Data mining Algorand for participating accounts

Data mining Algorand for participating accounts

Urtho
Urtho

Blockchain validation on Algorand

Algorand utilizes unique validation solution that allows for unlimited scaling while maintaining sub 4 second block finality without sacrificing security.

Validators on Algorand network are not rewarded (2023) for consensus participation but at the same time the cost of running a validators node is below $20 monthly and the minimum required stake is just a non-zero balance on the account (less than $1).

Participation is also very safe as compromised nodes do not leak any private keys, allowing more users to participate either on their own computers or by trusting their friends to host their participation bundle* for them.

Check out POP’ initiative that incentivises Validators with nice (and live) NFTs.

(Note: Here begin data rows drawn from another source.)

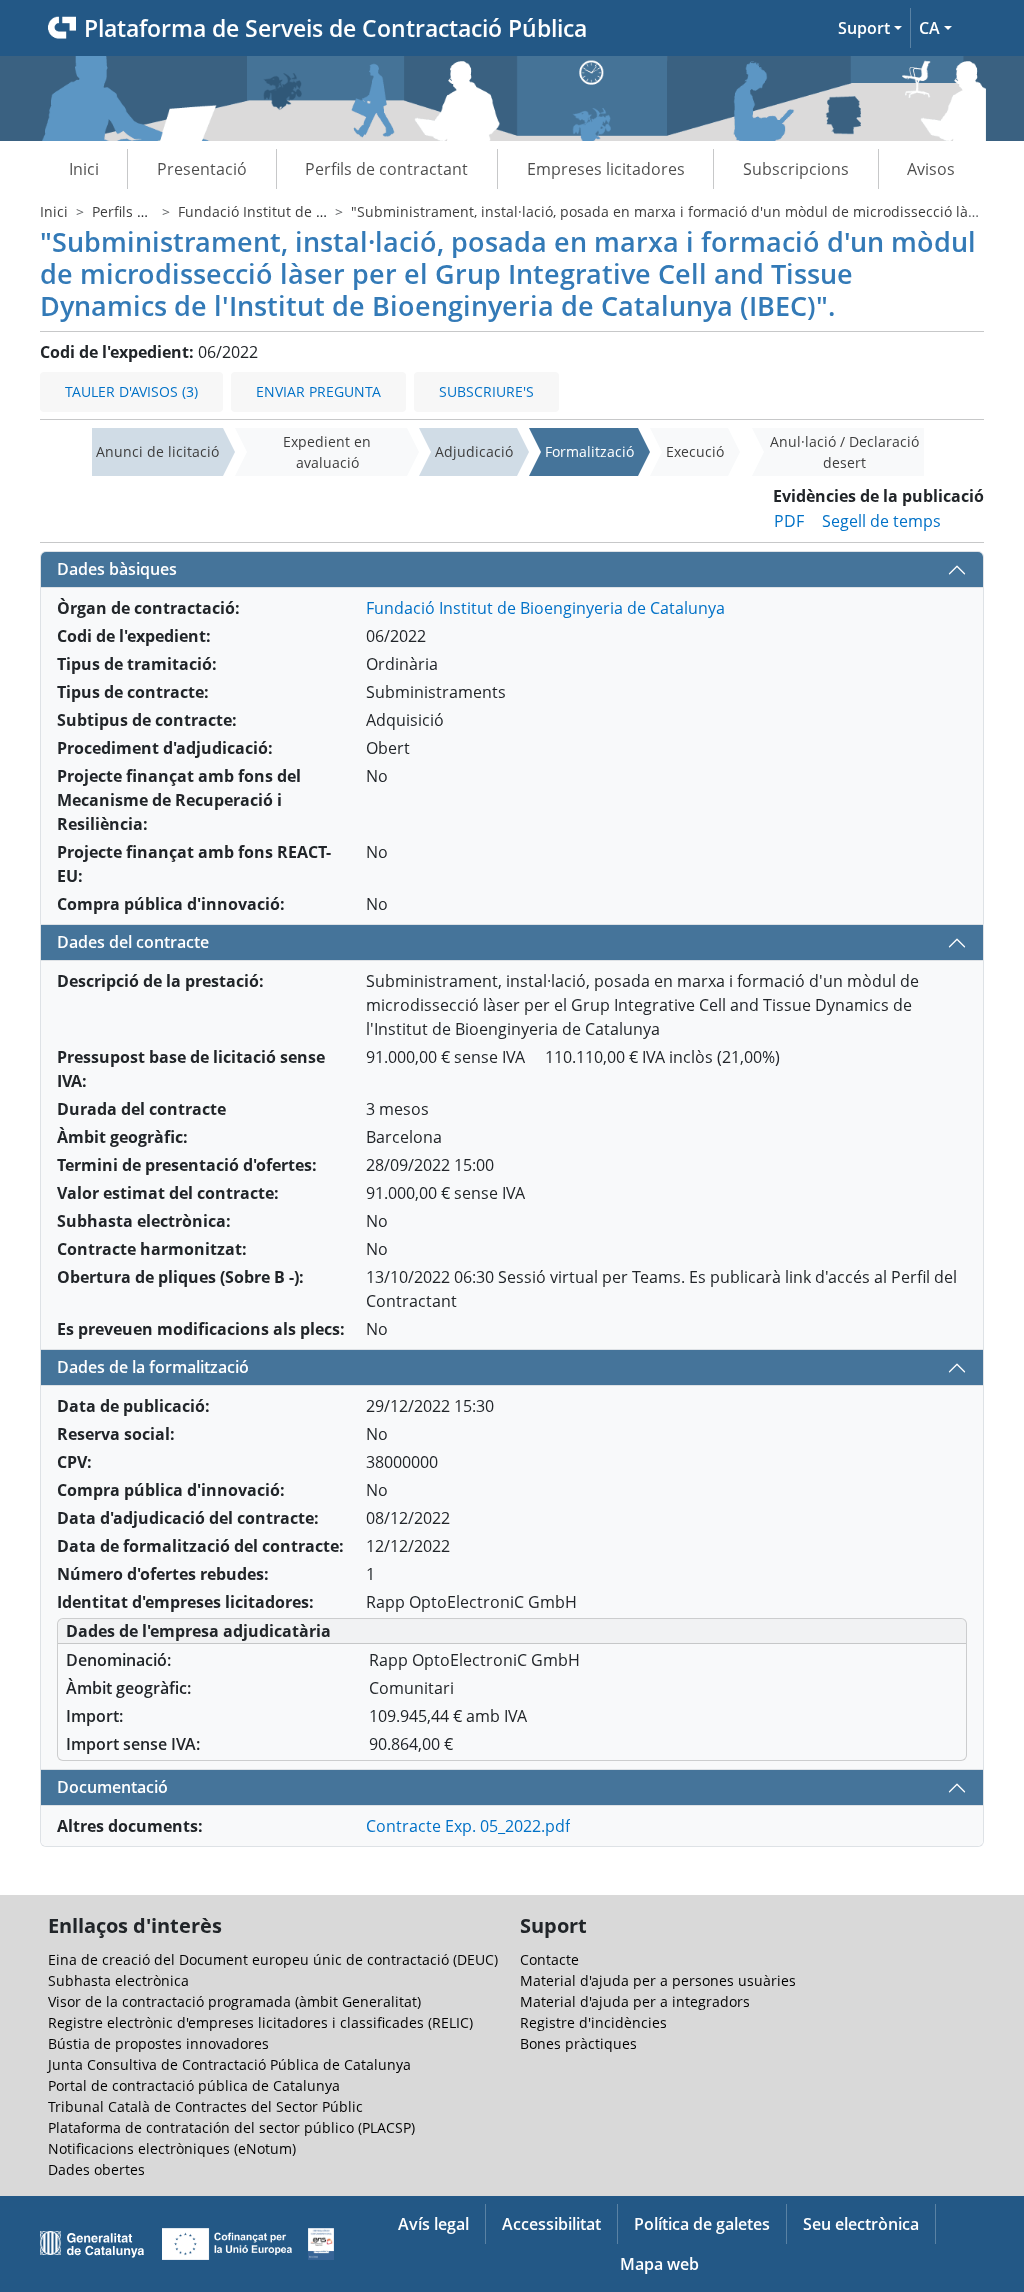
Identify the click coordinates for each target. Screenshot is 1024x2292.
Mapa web (659, 2264)
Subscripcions (796, 169)
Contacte (549, 1959)
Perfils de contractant (386, 169)
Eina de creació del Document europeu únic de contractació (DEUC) (273, 1959)
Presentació (202, 169)
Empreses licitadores (606, 169)
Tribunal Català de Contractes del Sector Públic (205, 2106)
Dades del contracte (133, 942)
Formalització (589, 451)
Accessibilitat (551, 2224)
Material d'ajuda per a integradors (635, 2001)
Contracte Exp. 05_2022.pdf (468, 1826)
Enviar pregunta (318, 391)
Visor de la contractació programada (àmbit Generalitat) (234, 2001)
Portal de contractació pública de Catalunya (194, 2085)
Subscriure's (486, 391)
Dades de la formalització (153, 1367)
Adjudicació (474, 451)
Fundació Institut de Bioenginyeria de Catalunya (545, 608)
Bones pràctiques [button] (578, 2043)
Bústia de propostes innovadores (158, 2043)
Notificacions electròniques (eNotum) (172, 2148)
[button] (870, 28)
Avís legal (433, 2224)
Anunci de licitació (157, 451)
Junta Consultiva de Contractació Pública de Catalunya (229, 2064)
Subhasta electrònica (118, 1980)
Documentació (112, 1787)
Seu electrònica (861, 2224)
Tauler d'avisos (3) (131, 391)
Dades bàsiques (117, 569)
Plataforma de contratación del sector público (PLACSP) (231, 2127)
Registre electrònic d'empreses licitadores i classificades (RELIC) (260, 2022)
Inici (84, 169)
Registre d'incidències (593, 2022)
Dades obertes (96, 2169)
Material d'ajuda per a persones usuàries (658, 1980)
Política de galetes (702, 2224)
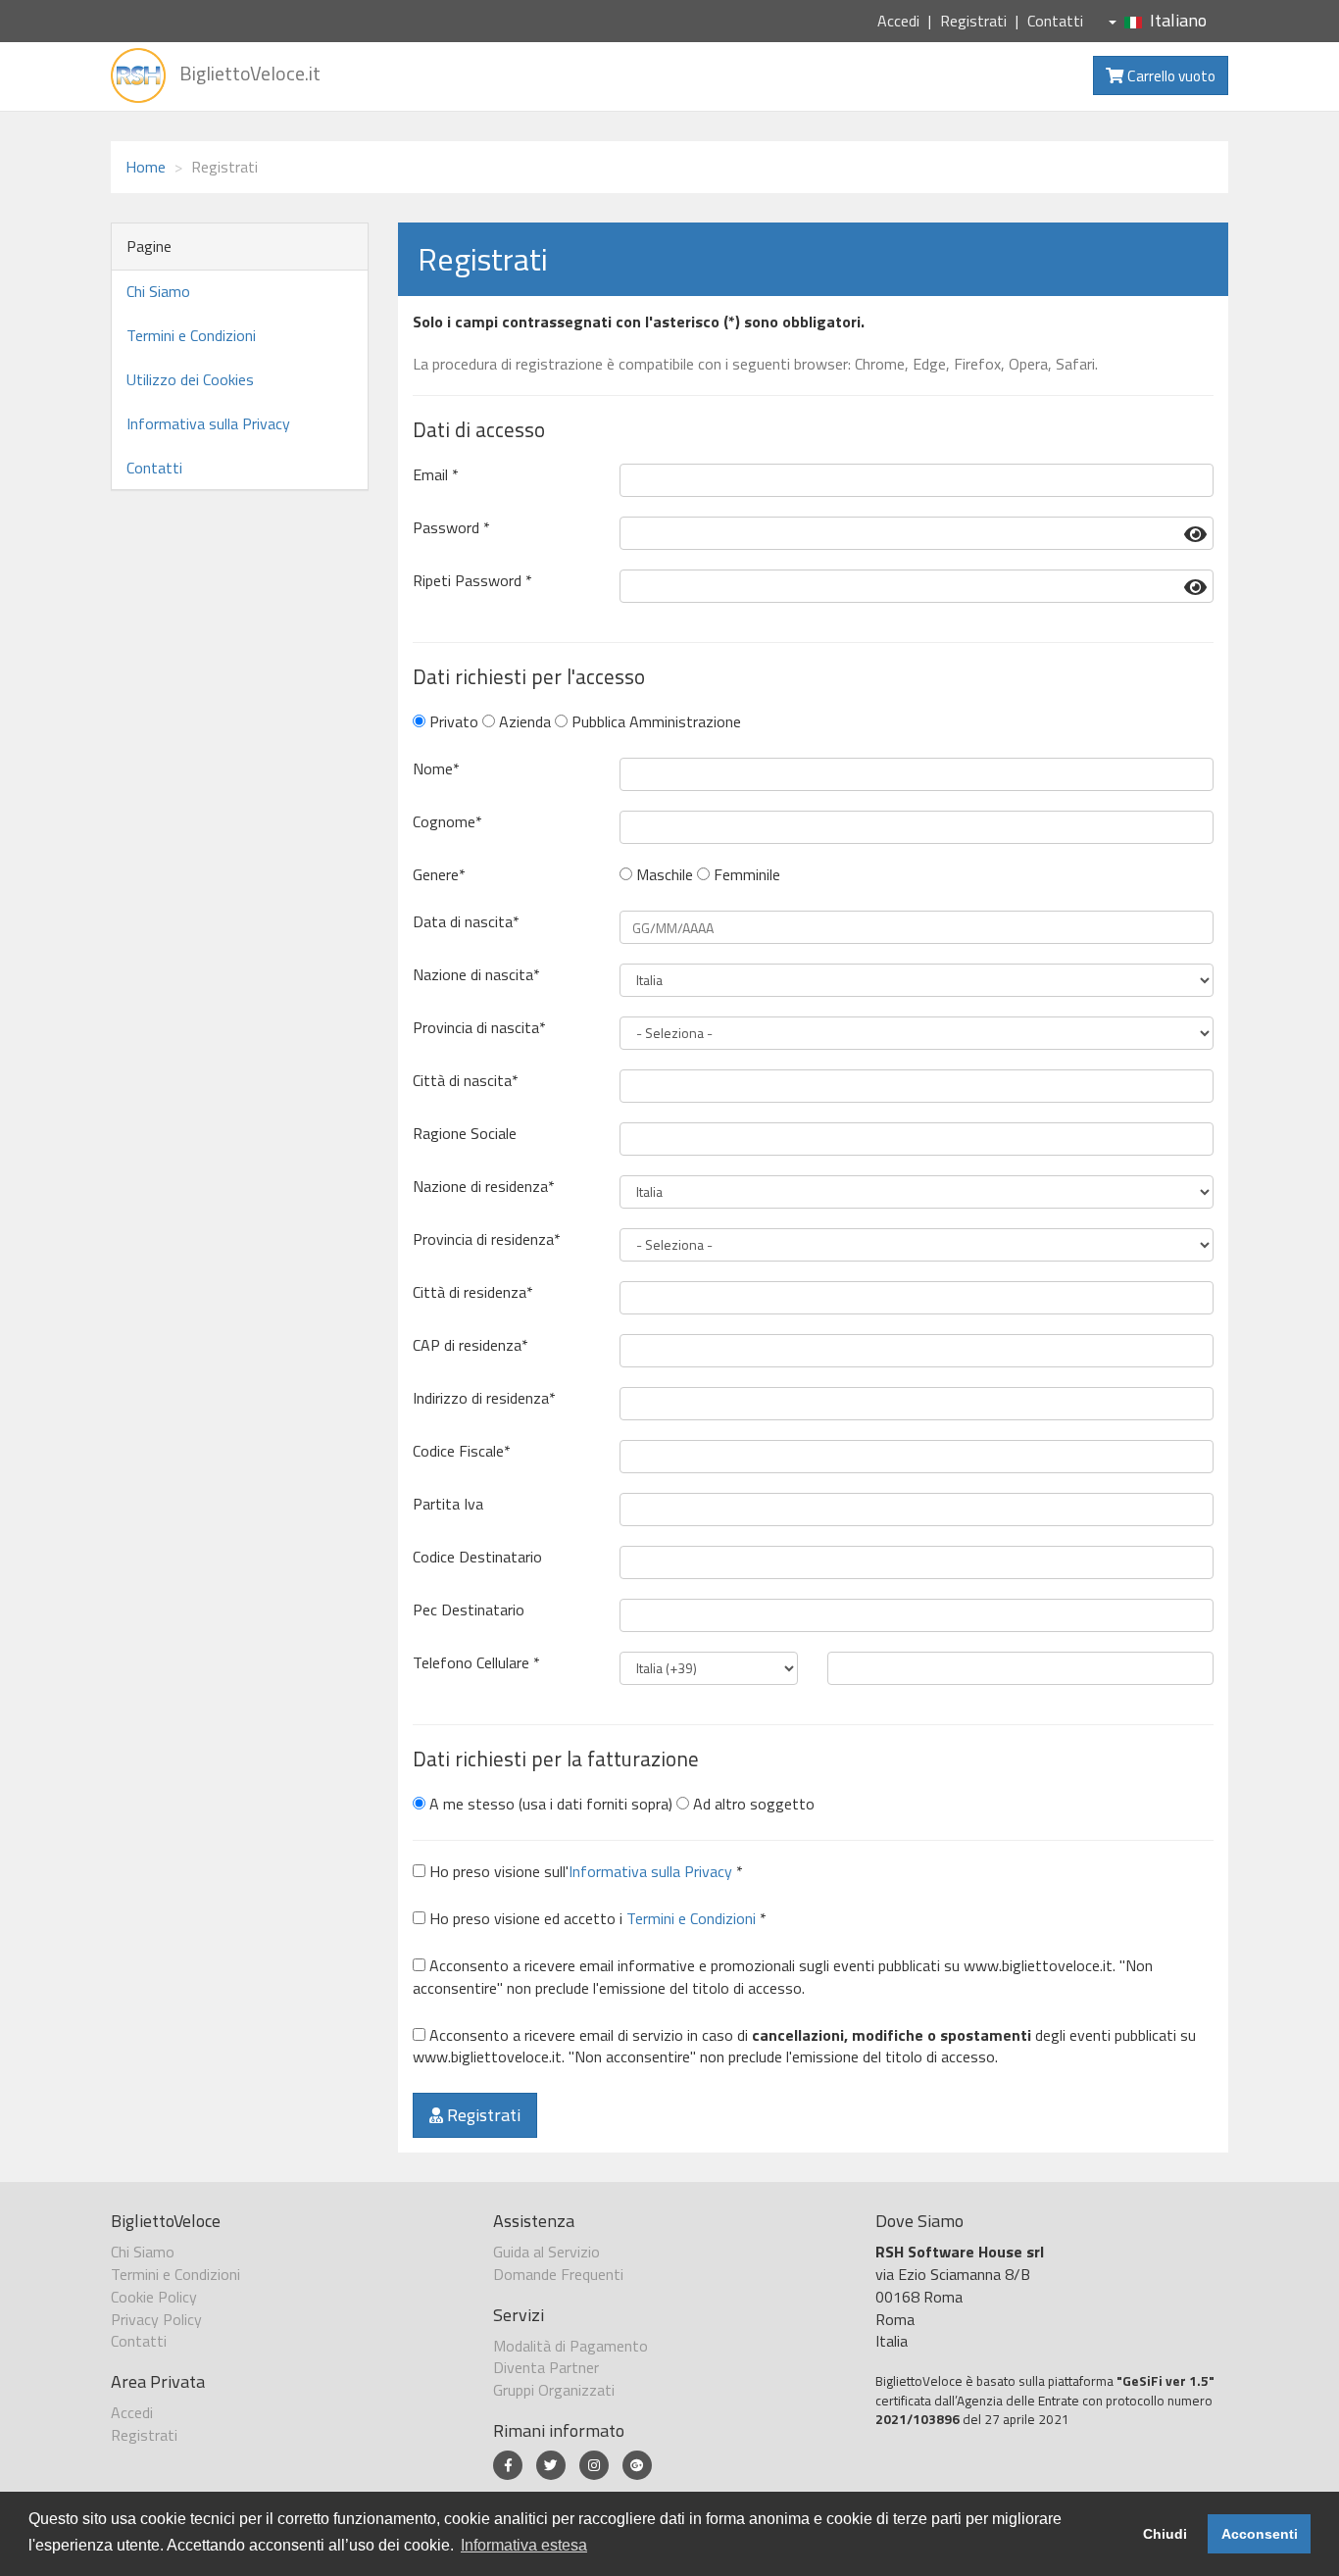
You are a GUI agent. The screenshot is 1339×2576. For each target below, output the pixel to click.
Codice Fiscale (462, 1451)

To start participation one just:

  • makes sure to fund an account with some native Algo token.
  • installs Algorand participation node — eg using Algorun.
  • generates participation bundle
  • signs and sends participation bundle registration transaction
    — eg using Allo’CTRL

*Participation bundle (participation keys) is a collection of ephemeral, quantum-resistant Falcon keys valid for a certain block (date) range — up to 5 months. It is the bundle, not Validator’s private keys, that is used to authenticate votes and block proposals.

Algorand participation state machine

Committing a valid participation bundle registration transaction changes the state of the Validator’s account to online. All participating nodes expect votes and proposals to be submitted by Validator’s node during the validity period of the bundle. The online state of the account switches to offline when one of the following events takes place:

  • the account is closed out (amount of Algo falls to 0)
  • Validator commits unregister transaction
  • participation bundle validity expires
    and any transaction that modifies Validator’s account state takes place

Above shows that online status might be misleading as accounts are still marked as online after they stop voting due to bundle expiration. This is intended behaviour as the ledger cannot be updated without someone paying a transaction fee.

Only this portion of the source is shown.